Pfizer Joins PD-1xVEGF Bispecific Race with $1.25B 3SBio Deal

Pfizer has made a significant move in the rapidly evolving field of immuno-oncology, securing ex-China rights to 3SBio's PD-1xVEGF bispecific antibody SSGJ-707 for $1.25 billion upfront. This deal positions Pfizer as a major contender in the increasingly competitive landscape of bispecific antibodies targeting PD-1 and VEGF.

Deal Details and Financial Implications

The agreement between Pfizer and 3SBio involves a substantial upfront payment of $1.25 billion, with the potential for up to $4.8 billion in additional milestone payments. Pfizer has also committed to a $100 million equity investment in 3SBio and will pay tiered double-digit royalties on potential future sales of SSGJ-707.

This deal marks one of the largest upfront payments in recent biotech history, highlighting the perceived value of PD-1xVEGF bispecifics in the current market. It also underscores Pfizer's commitment to bolstering its oncology pipeline with innovative immunotherapy approaches.

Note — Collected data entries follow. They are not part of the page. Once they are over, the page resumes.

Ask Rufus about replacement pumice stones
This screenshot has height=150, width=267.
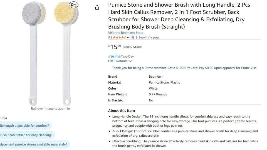[33, 144]
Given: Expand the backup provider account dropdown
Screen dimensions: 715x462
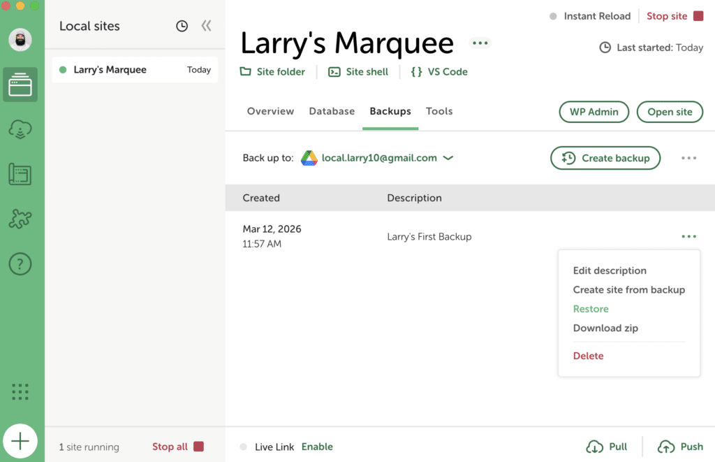Looking at the screenshot, I should 448,158.
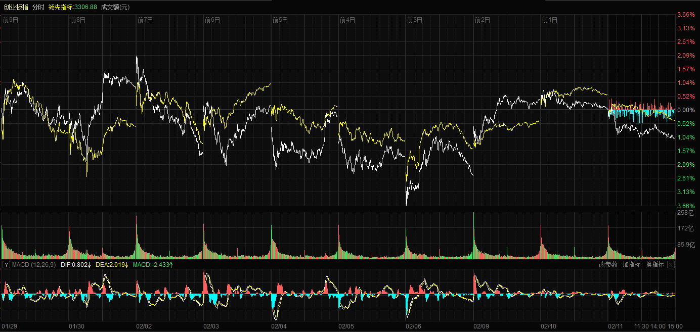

Clinical Progress and Potential

SSGJ-707 is poised to enter phase 3 trials in China this year, with 3SBio having already initiated four phase 2 trials in 2024. These studies are evaluating the bispecific antibody in colorectal, ovarian, and non-small cell lung cancer (NSCLC).

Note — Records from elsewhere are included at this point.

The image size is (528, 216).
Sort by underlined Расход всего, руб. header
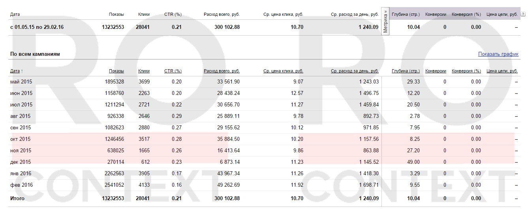222,71
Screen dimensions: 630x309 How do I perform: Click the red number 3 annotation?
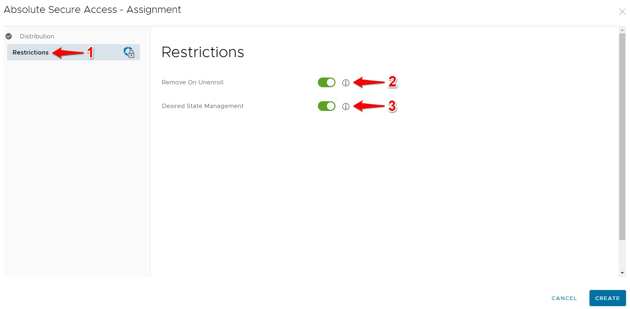pos(392,106)
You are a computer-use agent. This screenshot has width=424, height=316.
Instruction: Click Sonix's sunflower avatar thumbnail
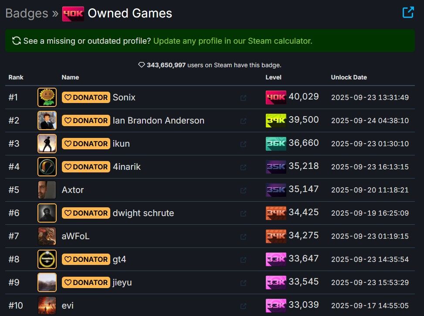47,97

Early clinical data from phase 2 trials have shown promising results:

• A 70.8% response rate in first-line, PD-L1-positive NSCLC patients
• Response rates up to 81.3% when combined with chemotherapy in first-line NSCLC patients
• A 33.3% response rate in third-line colorectal cancer patients, a population where 3SBio claims competitors have yet to demonstrate efficacy

These results have fueled optimism about the potential of PD-1xVEGF bispecifics to improve upon existing immunotherapy options, particularly in challenging indications.

Competitive Landscape

Pfizer's entry into the PD-1xVEGF bispecific field comes amid intense competition from other pharmaceutical giants and biotech companies:

• Summit Therapeutics and Akeso's ivonescimab previously demonstrated superiority over Merck's Keytruda in a head-to-head trial
• Merck invested $588 million to secure its own PD-1xVEGF bispecific candidate
• BioNTech paid $800 million for full rights to a similar bispecific antibody

With this deal, Pfizer positions itself behind Summit and BioNTech in the race for the U.S. market. Summit expects results from its first phase 3 study in mid-2025, while BioNTech initiated a phase 2/3 trial in January 2025.

Despite the enthusiasm surrounding this class of bispecifics, the field faced a setback in April 2025 when Akeso reported that ivonescimab failed to significantly reduce the risk of death compared to Keytruda in an interim NSCLC analysis. This development raises questions about the ability of PD-1xVEGF bispecifics to demonstrate overall survival benefits in Western trials, a critical factor for regulatory approval and market success.